__記述問題 1__
商標出願についての文章から、「営利/非営利や法人登記の有無」から「録されているという(※1)。」までの部分を一字も変えずに書き写してください。
__記述問題 2__
商標出願についての文章によると、経済産業省の統計では、平成28(2016)年6月1日現在、日本の企業数はいくつですか。
__記述問題 3__
商標出願の重要性を述べた文章の最後の文に続けて、その先を書き進めてください。

__提供文章__
________

商標出願の重要性

営利/非営利や法人登記の有無を問わず、また個人商店、店舗、個人事業から中小企業、公的団体、大企業など、およそ事業を営む事業体の数だけ屋号があり、またその事業で取り扱う商品やサービスの数だけその名称がある。これらの名称と紛らわしい名称を、同種の業種で無断で使用された場合に、使用の停止(差止請求)、名称の変更、混同防止措置等を求めることができる権利が、商標権である。現在2020年12月なので4年半前の統計情報だが、経済産業省の統計によれば、平成28(2016)年6月1日現在、我が国には、385万6457企業、 事業所数は557万8975事業所が登録されているという(※1)。

商標登録出願の出願書類は比較的シンプルであるため、インターネットの情報や書籍等を参照すれば、やろうと思えば「本人出願」することもできるかもしれない。実際、特許出願の相談は特許事務所に依頼するが商標出願の手続は自分で(社内で)するというケースも多いようである。商標が十分に識別力のある商標であり、事業内容もシンプルで記載すべき指定商品や指定役務も明確であり、先行登録商標も見つかっていなければ、代理人を利用しなくてもスムーズに商標登録できるケースは多いと考えられる。そうすれば、代理人手数料を節約できるからである。たとえ出願書類の不備による補正指令や拒絶理由通知を受けても、その後適切な補正によって不備を治癒できれば、無事商標登録はされるかもしれない。

しかし、出願に際して、出願商標が登録要件に照らして適切かどうか、指定商品や指定役務の記載が現在及び将来の事業をカバーする適切なものであるかといった判断は、高度な法律的判断を伴うものであり、見た目よりもはるかに難しい。出願から何年もたって、出願が拒絶されたり却下されたりしてしまうリスクを少しでも下げられることを考えれば、職業代理人である弁理士を利用することは価値ある選択であると思う。

________

__提供資料__
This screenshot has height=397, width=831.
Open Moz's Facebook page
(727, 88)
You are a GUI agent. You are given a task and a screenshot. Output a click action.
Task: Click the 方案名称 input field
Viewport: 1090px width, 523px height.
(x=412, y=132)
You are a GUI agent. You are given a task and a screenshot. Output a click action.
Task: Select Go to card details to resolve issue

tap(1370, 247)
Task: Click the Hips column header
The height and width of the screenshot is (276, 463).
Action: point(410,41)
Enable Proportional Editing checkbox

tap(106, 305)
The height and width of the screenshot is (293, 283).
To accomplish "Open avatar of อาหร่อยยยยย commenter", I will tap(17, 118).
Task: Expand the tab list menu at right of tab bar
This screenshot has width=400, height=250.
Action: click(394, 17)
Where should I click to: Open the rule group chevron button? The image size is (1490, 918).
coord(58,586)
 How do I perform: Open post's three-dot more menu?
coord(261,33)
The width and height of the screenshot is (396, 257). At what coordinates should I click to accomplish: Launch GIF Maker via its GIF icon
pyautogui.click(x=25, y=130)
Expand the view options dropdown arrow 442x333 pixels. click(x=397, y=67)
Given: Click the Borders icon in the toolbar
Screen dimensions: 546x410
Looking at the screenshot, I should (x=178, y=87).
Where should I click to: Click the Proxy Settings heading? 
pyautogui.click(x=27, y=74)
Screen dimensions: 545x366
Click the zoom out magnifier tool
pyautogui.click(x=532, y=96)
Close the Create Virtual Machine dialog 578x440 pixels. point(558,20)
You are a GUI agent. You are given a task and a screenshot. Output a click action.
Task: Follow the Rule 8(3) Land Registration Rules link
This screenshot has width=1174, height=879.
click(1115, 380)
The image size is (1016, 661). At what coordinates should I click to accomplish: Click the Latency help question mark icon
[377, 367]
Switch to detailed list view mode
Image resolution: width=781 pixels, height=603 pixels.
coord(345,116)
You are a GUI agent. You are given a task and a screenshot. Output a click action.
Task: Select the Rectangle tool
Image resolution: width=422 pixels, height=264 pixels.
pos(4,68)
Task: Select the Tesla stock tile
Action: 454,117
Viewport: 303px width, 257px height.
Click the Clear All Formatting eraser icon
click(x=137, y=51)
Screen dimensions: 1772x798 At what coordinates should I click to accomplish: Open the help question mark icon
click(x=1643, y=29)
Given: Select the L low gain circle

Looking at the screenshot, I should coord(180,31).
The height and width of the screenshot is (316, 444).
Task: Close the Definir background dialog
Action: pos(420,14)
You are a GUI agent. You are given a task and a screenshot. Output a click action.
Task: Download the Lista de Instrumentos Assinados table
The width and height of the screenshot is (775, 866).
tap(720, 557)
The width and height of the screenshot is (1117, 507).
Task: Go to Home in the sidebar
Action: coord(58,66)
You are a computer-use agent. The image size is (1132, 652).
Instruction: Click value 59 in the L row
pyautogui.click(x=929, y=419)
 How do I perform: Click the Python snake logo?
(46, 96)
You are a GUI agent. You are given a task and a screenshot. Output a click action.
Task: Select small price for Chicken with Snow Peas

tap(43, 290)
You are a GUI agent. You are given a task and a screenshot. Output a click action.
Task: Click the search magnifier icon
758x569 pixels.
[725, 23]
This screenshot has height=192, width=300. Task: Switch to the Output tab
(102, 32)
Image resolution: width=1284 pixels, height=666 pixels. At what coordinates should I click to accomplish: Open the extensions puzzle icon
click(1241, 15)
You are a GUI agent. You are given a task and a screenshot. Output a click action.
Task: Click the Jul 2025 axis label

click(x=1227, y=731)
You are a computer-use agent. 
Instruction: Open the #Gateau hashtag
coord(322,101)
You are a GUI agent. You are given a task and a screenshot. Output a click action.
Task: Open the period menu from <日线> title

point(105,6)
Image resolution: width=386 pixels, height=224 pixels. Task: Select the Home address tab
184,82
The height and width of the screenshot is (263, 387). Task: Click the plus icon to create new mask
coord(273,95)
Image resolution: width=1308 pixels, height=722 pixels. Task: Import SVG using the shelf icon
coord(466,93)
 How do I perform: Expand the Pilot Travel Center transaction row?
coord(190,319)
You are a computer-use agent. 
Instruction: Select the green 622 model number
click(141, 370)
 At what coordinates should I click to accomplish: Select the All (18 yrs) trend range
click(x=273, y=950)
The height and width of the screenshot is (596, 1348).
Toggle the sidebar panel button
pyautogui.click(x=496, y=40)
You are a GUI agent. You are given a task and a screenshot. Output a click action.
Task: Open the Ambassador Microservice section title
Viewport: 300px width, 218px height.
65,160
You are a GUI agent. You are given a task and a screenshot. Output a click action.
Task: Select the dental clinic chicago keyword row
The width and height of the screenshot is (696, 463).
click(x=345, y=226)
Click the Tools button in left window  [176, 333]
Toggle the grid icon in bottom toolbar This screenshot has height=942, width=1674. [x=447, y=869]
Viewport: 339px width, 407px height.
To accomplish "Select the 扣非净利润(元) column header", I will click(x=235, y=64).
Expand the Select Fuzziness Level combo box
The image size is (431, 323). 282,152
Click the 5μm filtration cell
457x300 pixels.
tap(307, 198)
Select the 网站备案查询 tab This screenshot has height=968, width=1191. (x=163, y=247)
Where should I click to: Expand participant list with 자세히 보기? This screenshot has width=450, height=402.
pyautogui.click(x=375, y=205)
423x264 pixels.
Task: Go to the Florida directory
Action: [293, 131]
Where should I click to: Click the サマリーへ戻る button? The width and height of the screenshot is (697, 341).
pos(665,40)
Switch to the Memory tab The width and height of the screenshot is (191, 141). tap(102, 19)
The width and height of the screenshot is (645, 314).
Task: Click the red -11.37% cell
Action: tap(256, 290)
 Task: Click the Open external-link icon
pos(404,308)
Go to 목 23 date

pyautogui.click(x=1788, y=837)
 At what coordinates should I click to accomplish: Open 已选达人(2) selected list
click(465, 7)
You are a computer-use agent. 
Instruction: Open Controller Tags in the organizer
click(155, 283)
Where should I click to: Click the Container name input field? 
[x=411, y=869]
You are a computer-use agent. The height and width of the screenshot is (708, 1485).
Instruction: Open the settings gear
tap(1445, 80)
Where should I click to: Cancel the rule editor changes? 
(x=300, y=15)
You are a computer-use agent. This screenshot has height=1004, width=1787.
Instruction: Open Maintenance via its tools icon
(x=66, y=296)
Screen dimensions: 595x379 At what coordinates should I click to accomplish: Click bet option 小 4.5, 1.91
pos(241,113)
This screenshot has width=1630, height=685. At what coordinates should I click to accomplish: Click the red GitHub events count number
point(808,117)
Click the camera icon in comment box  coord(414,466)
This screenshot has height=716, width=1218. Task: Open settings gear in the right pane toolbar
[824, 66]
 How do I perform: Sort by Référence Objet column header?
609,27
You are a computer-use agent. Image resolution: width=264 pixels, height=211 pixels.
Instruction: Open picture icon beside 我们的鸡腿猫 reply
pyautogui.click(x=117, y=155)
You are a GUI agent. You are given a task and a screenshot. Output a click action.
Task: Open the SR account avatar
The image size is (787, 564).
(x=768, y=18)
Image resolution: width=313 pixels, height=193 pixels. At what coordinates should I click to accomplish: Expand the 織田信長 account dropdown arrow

________

__解答 1__
営利/非営利や法人登記の有無を問わず、また個人商店、店舗、個人事業から中小企業、公的団体、大企業など、およそ事業を営む事業体の数だけ屋号があり、またその事業で取り扱う商品やサービスの数だけその名称がある。これらの名称と紛らわしい名称を、同種の業種で無断で使用された場合に、使用の停止(差止請求)、名称の変更、混同防止措置等を求めることができる権利が、商標権である。現在2020年12月なので4年半前の統計情報だが、経済産業省の統計によれば、平成28(2016)年6月1日現在、我が国には、385万6457企業、 事業所数は557万8975事業所が登録されているという(※1)。

__解答 2__
385万6457企業です。

__解答 3__
当事務所の最近の例をみる限り、出願から登録査定までの間に拒絶理由通知などを一度も受けなければ、早期審査事情説明書を提出していなくても、出願から6か月前後で登録査定を受けるものもある。しかし、拒絶理由通知を受けたり、引用された先行登録商標に対してアサインバック交渉や不使用取消審判を経由するなど、やや”遠回り”した場合、1年以上かかることは決して珍しくない。当事務所の場合、受任に際しては必ず少なくとも1回以上はヒアリングを行い、法人であれば定款の記載事項を確認させていただき、出願商標の使用態様、事業の沿革や今後の展開、外国展開の有無といった将来の事業の多角化の可能性などを詳しく伺ったうえで、先行登録商標の調査や出願に必要と思われる情報の入手を行い、当事務所としてベストと思われる出願方針を提案するように努めている。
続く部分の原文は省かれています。